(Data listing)
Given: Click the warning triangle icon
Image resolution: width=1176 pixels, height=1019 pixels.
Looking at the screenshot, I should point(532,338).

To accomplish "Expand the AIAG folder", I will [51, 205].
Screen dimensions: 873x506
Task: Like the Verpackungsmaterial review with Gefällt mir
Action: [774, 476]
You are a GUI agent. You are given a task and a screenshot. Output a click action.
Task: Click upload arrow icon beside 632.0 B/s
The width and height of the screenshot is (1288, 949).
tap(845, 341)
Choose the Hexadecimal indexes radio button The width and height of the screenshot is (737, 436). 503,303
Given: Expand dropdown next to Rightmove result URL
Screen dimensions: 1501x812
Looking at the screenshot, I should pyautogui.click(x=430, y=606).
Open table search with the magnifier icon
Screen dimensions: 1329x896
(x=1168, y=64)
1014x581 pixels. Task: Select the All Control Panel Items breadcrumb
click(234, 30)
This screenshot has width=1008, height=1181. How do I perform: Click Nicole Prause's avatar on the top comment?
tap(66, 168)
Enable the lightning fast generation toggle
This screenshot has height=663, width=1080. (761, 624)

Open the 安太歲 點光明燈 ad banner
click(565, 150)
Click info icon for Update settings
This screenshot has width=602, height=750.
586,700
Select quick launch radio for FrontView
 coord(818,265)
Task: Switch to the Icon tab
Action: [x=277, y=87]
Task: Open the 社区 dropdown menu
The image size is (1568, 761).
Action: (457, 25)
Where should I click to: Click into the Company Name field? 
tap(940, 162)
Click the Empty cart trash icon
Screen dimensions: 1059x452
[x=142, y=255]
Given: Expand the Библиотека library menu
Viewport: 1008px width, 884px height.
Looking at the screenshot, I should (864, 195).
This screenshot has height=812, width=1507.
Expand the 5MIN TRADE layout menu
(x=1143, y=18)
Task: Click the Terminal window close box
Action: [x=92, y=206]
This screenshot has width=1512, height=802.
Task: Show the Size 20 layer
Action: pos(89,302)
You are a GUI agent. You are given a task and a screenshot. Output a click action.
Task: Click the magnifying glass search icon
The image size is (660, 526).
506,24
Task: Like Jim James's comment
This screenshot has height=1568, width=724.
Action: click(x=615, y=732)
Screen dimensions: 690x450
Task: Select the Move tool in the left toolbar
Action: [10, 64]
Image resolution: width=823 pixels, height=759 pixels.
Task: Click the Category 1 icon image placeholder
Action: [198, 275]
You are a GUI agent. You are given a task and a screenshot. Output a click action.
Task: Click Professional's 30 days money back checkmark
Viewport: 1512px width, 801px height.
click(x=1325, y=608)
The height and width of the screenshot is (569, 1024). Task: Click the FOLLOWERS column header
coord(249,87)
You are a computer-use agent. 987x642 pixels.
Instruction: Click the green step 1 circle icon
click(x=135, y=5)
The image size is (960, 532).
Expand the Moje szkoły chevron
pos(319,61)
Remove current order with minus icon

WHAT IS NEEDED: Please rewrite these lines, changing "GUI agent" to "UI agent" everywhere it appears and keeping everything else the same.

ANSWER TO THE EXERCISE:
Given: Click the warning triangle icon
Image resolution: width=1176 pixels, height=1019 pixels.
Looking at the screenshot, I should point(532,338).

To accomplish "Expand the AIAG folder", I will [51, 205].
Screen dimensions: 873x506
Task: Like the Verpackungsmaterial review with Gefällt mir
Action: [774, 476]
You are a UI agent. You are given a task and a screenshot. Output a click action.
Task: Click upload arrow icon beside 632.0 B/s
The width and height of the screenshot is (1288, 949).
tap(845, 341)
Choose the Hexadecimal indexes radio button The width and height of the screenshot is (737, 436). 503,303
Given: Expand dropdown next to Rightmove result URL
Screen dimensions: 1501x812
Looking at the screenshot, I should pyautogui.click(x=430, y=606).
Open table search with the magnifier icon
Screen dimensions: 1329x896
(x=1168, y=64)
1014x581 pixels. Task: Select the All Control Panel Items breadcrumb
click(234, 30)
This screenshot has width=1008, height=1181. How do I perform: Click Nicole Prause's avatar on the top comment?
tap(66, 168)
Enable the lightning fast generation toggle
This screenshot has height=663, width=1080. (761, 624)

Open the 安太歲 點光明燈 ad banner
click(565, 150)
Click info icon for Update settings
This screenshot has width=602, height=750.
586,700
Select quick launch radio for FrontView
 coord(818,265)
Task: Switch to the Icon tab
Action: [x=277, y=87]
Task: Open the 社区 dropdown menu
The image size is (1568, 761).
Action: (457, 25)
Where should I click to: Click into the Company Name field? 
tap(940, 162)
Click the Empty cart trash icon
Screen dimensions: 1059x452
[x=142, y=255]
Given: Expand the Библиотека library menu
Viewport: 1008px width, 884px height.
Looking at the screenshot, I should (864, 195).
This screenshot has height=812, width=1507.
Expand the 5MIN TRADE layout menu
(x=1143, y=18)
Task: Click the Terminal window close box
Action: [x=92, y=206]
This screenshot has width=1512, height=802.
Task: Show the Size 20 layer
Action: pos(89,302)
You are a UI agent. You are given a task and a screenshot. Output a click action.
Task: Click the magnifying glass search icon
The image size is (660, 526).
506,24
Task: Like Jim James's comment
This screenshot has height=1568, width=724.
Action: click(x=615, y=732)
Screen dimensions: 690x450
Task: Select the Move tool in the left toolbar
Action: [10, 64]
Image resolution: width=823 pixels, height=759 pixels.
Task: Click the Category 1 icon image placeholder
Action: [198, 275]
You are a UI agent. You are given a task and a screenshot. Output a click action.
Task: Click Professional's 30 days money back checkmark
Viewport: 1512px width, 801px height.
click(x=1325, y=608)
The height and width of the screenshot is (569, 1024). Task: Click the FOLLOWERS column header
coord(249,87)
You are a computer-use agent. 987x642 pixels.
Instruction: Click the green step 1 circle icon
click(x=135, y=5)
The image size is (960, 532).
Expand the Moje szkoły chevron
pos(319,61)
Remove current order with minus icon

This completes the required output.